Se dieron durante el debate tantos argumentos falaces que, por momentos, parecía que los candidatos repasaban a conciencia un libro de texto acerca de cómo no se debe razonar. Más de 10 tipos diferentes de razonamientos incorrectos fueron apareciendo a lo largo de la discusión, algunos de ellos repetidos con insistencia, como el recurso de evitar la discusión sobre un tema concreto atacando la procedencia de las ideas que se consideran, evitando así discutir las ideas en cuestión. Esta falta de respeto hacia la capacidad de discriminación racional de la audiencia es una muestra más de la impunidad con la que puede comportarse quien sabe que forma parte de la cúspide de un sistema electoral que le protege de cualquier contingencia.
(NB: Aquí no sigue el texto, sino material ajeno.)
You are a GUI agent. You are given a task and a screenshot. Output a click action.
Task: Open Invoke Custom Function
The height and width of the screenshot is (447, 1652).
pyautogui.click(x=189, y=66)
Los candidatos no sólo faltaron a la lógica, tampoco les preocupó en exceso la verdad de sus afirmaciones. Por dar un ejemplo, la tasa de desempleo en el primer trimestre de 2004 fue de 11,38%; no estaba, por tanto, por debajo del 10%, como afirmó uno de los candidatos. El número de imprecisiones que apareció en las intervenciones de los contendientes no es achacable más que a una combinación realmente llamativa de ignorancia y confianza en la incapacidad de los que asistían al debate para contrastar la información.
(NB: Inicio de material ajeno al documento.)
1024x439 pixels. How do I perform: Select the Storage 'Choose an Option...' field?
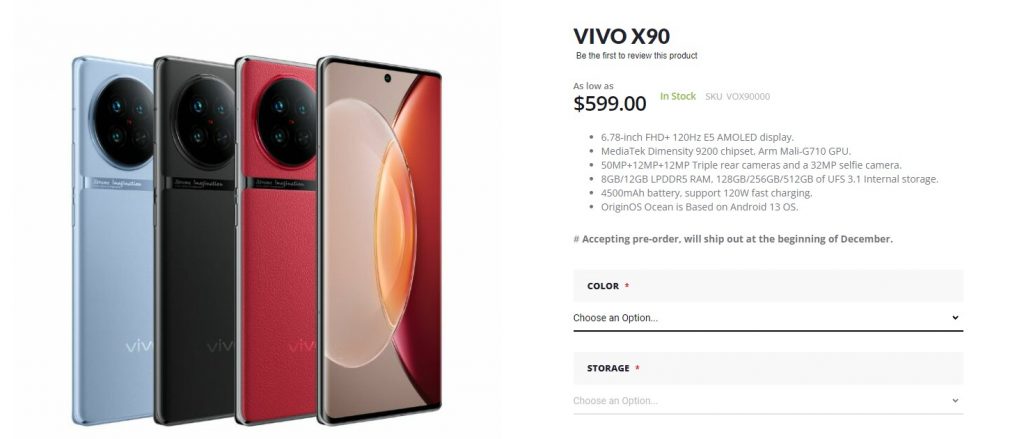coord(768,400)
Sin embargo, el aspecto más grave de lo que vimos el lunes no tiene que ver con lo que dijeron, sino con lo que deliberadamente dejaron de mencionar los candidatos. Ni la corrupción, ni la necesidad de modificar la progresividad de nuestra política tributaria, ni los desahucios, ni el control de la especulación internacional, ni los paraísos fiscales, ni el enorme fraude fiscal, ni la promoción de medios para incrementar la calidad del sistema democrático merecieron mención por parte de aquellos que pedían nuestro voto.
El debate lo ganaron ampliamente los intereses de los grandes partidos. La sociedad civil no puede ser la gran perdedora de los próximos cuatro años.